Nasib malang tersebut dialami oleh Asruri (60) warga Jalan Gajah Mada Kecamatan Kaliwates, Jember. Pada Rabu (6/4/2016) dini hari, Asrusi terpaksa harus di evakuasi oleh warga ke instalasi gawat darurat (IGD) Rumah Sakit Umum Dokter Soebandi, Jember karena kondisinya yang kritis dan harus segera membutuhkan bantuan medis.
[Baca juga: Jokowi Batal Naikkan Iuran Kelas III BPJS Kesehatan]
Sebelumnya, Asruri terlantar dan tidak mendapatkan perawatan medis karena ditolak oleh puskesmas setempat. Meski merupakan warga pemegang Kartu Indonesia Sehat (KIS), namun saat berobat ke puskesmas, dirinya ditolak dengan alasan KIS miliknya adalah kartu fiktif.
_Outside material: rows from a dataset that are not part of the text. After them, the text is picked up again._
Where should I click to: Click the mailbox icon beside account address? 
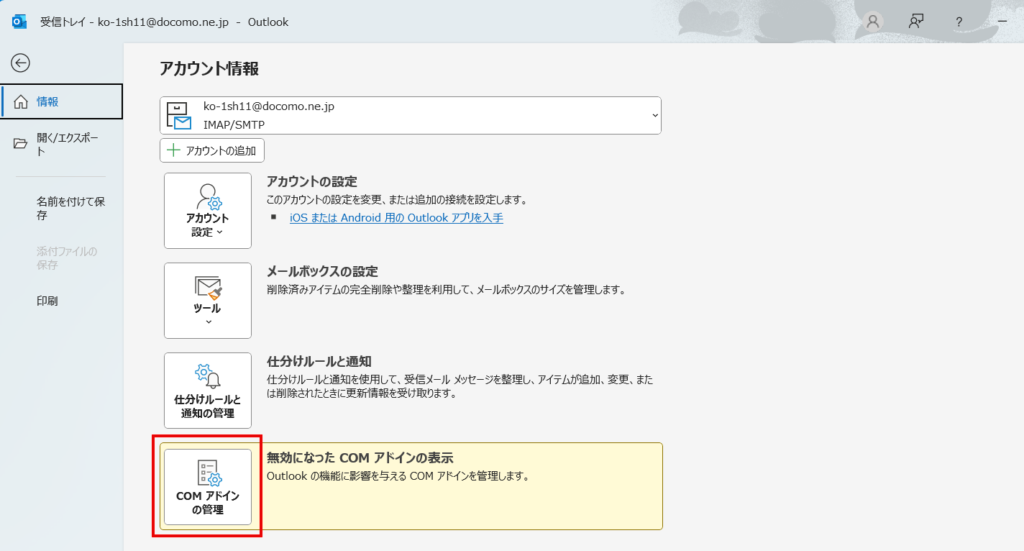[179, 115]
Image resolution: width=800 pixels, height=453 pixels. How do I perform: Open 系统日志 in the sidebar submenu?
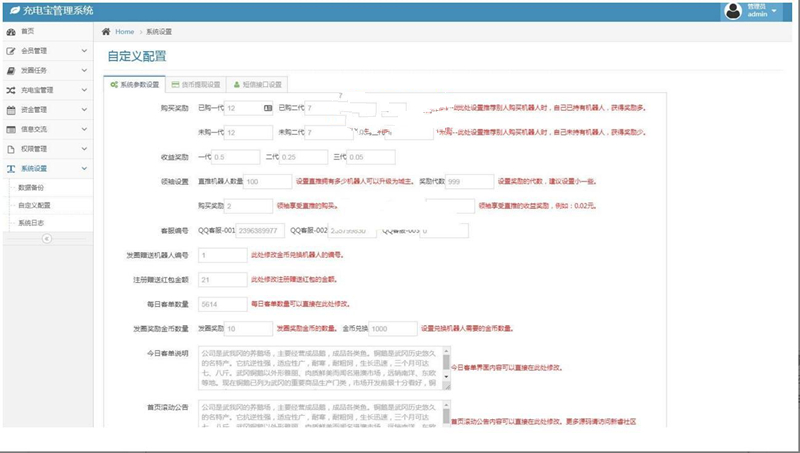(32, 221)
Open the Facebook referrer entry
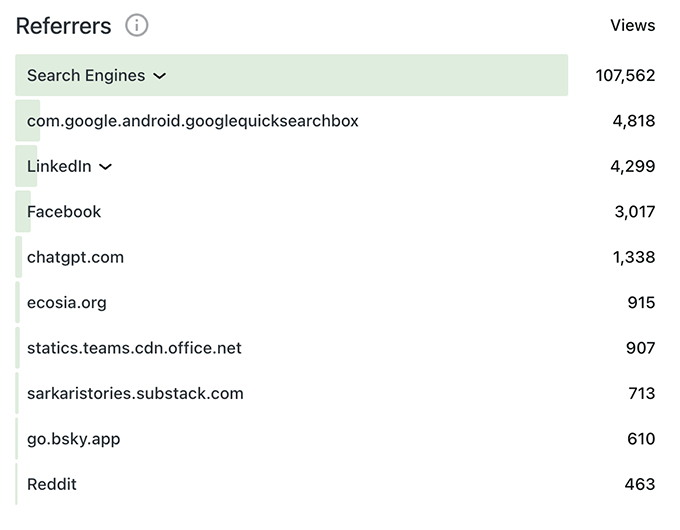 (64, 212)
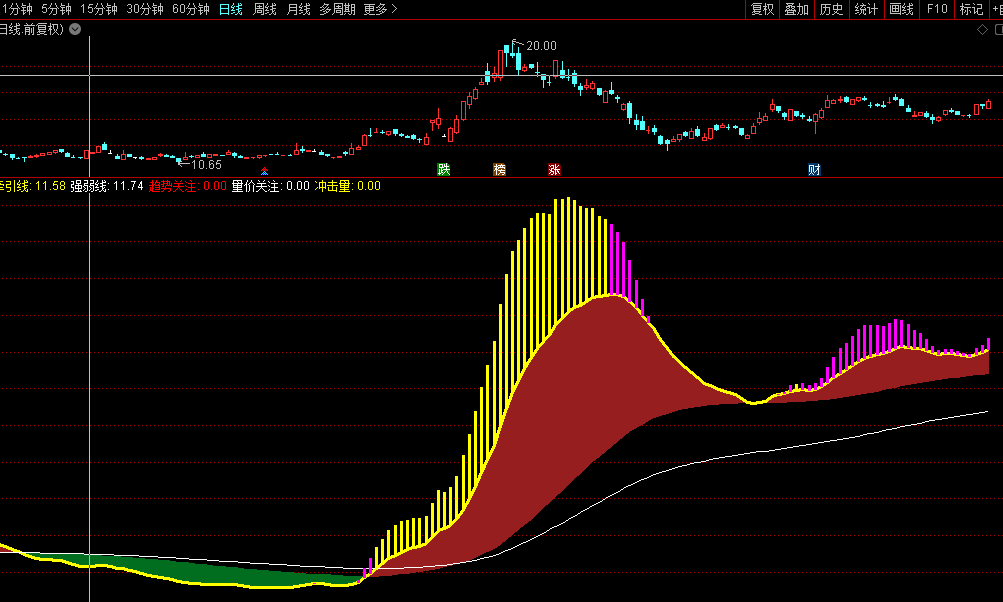The image size is (1003, 602).
Task: Open the 画线 drawing tools
Action: point(901,9)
Pihak keluarga pun melaporkan pada kantor BPJS untuk melakukan konfirmasi mengenai kartu yang dimiliki. Namun, di sana keluarga Asruri mendapat pernyataan bahwa kartu yang dimiliki Asruri dinyatakan tidak aktif karena data BPJS menyatakan Asruri telah meninggal dunia. Tak hanya milik Asruri, kartu BPJS milik anak Asruri yang bernama Mohamad Zaenul Rozikin juga dinyatakan meninggal padahal anak tersebut masih hidup.